- [Given instruction] Rescale the items from the line with "8 920 341-21-43 (53, 46)" up to and including the line with "Разное (129, 1212)". Write each of those lines out again in full, multiplying every coordinate in the answers by 2.55 and rounding it to a whole number, with halves rounded up.

== Available records

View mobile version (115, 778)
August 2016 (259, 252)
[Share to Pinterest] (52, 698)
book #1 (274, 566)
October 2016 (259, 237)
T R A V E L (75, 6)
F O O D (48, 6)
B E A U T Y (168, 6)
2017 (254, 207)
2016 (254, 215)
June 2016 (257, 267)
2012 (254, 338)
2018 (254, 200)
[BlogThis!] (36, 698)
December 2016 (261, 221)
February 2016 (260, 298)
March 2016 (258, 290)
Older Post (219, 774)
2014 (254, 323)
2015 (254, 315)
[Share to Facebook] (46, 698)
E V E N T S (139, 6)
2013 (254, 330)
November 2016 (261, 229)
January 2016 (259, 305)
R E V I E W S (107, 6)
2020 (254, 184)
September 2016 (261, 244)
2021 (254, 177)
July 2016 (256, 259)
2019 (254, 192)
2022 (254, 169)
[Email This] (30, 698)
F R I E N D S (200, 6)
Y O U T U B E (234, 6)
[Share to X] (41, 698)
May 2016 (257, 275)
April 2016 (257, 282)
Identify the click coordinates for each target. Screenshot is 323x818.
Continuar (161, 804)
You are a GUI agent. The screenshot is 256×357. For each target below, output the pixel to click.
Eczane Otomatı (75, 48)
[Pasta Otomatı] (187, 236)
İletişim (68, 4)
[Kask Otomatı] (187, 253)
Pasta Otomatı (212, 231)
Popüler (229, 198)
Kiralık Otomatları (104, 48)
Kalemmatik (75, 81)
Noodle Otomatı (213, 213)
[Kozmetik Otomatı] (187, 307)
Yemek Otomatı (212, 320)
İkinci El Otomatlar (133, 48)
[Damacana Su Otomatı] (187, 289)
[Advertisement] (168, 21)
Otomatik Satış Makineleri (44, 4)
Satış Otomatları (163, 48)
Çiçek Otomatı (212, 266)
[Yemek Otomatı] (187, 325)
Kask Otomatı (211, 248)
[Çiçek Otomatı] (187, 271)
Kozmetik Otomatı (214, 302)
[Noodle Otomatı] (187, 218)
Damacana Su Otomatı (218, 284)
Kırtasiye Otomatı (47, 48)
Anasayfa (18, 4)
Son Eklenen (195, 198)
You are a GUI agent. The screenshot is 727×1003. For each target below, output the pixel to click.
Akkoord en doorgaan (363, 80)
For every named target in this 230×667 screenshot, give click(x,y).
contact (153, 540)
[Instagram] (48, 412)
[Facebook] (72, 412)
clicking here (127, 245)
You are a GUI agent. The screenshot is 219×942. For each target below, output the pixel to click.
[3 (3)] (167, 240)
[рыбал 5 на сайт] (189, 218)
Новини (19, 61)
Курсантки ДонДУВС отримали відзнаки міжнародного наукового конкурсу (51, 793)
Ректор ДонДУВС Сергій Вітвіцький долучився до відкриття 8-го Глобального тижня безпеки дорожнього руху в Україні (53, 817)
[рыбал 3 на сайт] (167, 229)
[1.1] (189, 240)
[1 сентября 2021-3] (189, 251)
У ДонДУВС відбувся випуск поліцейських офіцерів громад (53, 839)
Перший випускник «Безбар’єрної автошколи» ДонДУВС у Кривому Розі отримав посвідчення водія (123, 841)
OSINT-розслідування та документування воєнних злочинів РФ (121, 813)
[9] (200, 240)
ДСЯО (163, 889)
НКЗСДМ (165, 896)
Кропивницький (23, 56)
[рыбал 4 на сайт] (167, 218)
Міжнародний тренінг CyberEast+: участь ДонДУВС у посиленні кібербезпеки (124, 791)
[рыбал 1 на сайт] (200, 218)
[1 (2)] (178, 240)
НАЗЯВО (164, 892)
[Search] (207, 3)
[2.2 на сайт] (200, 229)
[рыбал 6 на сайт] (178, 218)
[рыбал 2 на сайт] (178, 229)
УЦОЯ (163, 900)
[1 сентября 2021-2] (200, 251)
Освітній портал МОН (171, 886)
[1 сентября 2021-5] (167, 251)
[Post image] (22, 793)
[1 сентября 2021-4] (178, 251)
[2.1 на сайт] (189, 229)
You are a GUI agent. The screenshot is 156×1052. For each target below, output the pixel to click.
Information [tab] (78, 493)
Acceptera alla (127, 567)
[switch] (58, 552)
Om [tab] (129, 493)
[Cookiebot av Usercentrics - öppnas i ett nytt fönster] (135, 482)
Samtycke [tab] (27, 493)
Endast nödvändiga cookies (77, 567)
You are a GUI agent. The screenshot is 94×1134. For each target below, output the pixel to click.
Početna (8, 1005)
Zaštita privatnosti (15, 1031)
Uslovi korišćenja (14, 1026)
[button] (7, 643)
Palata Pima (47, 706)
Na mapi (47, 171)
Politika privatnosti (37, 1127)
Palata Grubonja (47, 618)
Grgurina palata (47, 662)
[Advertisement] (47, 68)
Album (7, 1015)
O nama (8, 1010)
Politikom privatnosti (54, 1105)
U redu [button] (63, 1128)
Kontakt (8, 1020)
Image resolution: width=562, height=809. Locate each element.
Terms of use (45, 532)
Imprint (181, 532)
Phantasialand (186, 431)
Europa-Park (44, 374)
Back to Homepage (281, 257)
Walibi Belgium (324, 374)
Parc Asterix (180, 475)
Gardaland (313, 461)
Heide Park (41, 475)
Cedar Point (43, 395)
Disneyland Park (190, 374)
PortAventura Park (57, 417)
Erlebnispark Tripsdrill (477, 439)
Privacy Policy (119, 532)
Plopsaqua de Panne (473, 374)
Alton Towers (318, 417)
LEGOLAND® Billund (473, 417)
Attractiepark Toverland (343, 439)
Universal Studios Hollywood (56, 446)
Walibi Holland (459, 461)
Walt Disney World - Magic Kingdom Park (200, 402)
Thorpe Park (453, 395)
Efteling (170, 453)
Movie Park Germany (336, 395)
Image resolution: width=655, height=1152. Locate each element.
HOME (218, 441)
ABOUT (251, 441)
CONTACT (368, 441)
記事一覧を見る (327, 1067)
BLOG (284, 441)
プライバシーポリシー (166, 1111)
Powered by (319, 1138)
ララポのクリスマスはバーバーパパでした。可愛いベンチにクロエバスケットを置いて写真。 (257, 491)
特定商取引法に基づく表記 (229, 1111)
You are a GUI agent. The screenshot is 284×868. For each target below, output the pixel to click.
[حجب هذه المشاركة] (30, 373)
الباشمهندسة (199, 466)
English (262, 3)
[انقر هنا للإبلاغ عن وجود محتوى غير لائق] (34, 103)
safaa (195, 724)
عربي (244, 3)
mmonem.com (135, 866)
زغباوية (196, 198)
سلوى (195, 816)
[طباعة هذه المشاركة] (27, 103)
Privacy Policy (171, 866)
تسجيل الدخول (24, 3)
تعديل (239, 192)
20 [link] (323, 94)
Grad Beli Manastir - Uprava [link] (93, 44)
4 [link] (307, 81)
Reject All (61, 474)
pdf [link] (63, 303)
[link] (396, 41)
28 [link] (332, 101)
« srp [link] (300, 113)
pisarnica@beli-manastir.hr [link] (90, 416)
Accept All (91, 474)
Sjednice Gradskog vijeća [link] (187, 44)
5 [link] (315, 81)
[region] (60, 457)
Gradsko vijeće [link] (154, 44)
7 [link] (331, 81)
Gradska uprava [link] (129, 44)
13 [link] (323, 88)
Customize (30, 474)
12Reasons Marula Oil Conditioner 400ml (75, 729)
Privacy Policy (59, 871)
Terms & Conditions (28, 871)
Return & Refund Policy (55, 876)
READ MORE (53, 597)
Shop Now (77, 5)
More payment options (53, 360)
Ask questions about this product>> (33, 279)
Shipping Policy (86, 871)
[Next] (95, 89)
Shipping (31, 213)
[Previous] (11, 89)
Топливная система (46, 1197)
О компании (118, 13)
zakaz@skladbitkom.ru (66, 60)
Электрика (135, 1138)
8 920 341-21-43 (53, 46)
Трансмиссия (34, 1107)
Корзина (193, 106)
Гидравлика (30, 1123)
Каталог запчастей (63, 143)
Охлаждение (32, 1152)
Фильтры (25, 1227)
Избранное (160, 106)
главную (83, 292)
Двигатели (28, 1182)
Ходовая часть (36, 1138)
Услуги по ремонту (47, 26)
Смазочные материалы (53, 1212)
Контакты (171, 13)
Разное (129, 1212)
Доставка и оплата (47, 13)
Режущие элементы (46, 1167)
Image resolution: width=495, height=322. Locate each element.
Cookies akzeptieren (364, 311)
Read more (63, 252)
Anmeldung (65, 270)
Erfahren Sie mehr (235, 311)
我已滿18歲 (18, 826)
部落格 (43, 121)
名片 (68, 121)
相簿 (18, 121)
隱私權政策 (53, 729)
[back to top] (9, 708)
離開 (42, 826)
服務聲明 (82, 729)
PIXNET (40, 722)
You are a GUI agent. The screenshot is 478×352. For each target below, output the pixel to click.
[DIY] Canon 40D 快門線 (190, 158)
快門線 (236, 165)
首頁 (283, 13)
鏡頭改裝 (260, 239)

====

- [Exercise solution]
8 920 341-21-43 (135, 117)
Трансмиссия (87, 2823)
Корзина (492, 270)
Гидравлика (77, 2864)
Каталог запчастей (161, 365)
Охлаждение (82, 2938)
Фильтры (64, 3129)
Избранное (408, 270)
главную (212, 745)
Двигатели (71, 3014)
Ходовая часть (92, 2902)
Услуги по ремонту (120, 66)
Смазочные материалы (135, 3091)
Контакты (436, 33)
Разное (329, 3091)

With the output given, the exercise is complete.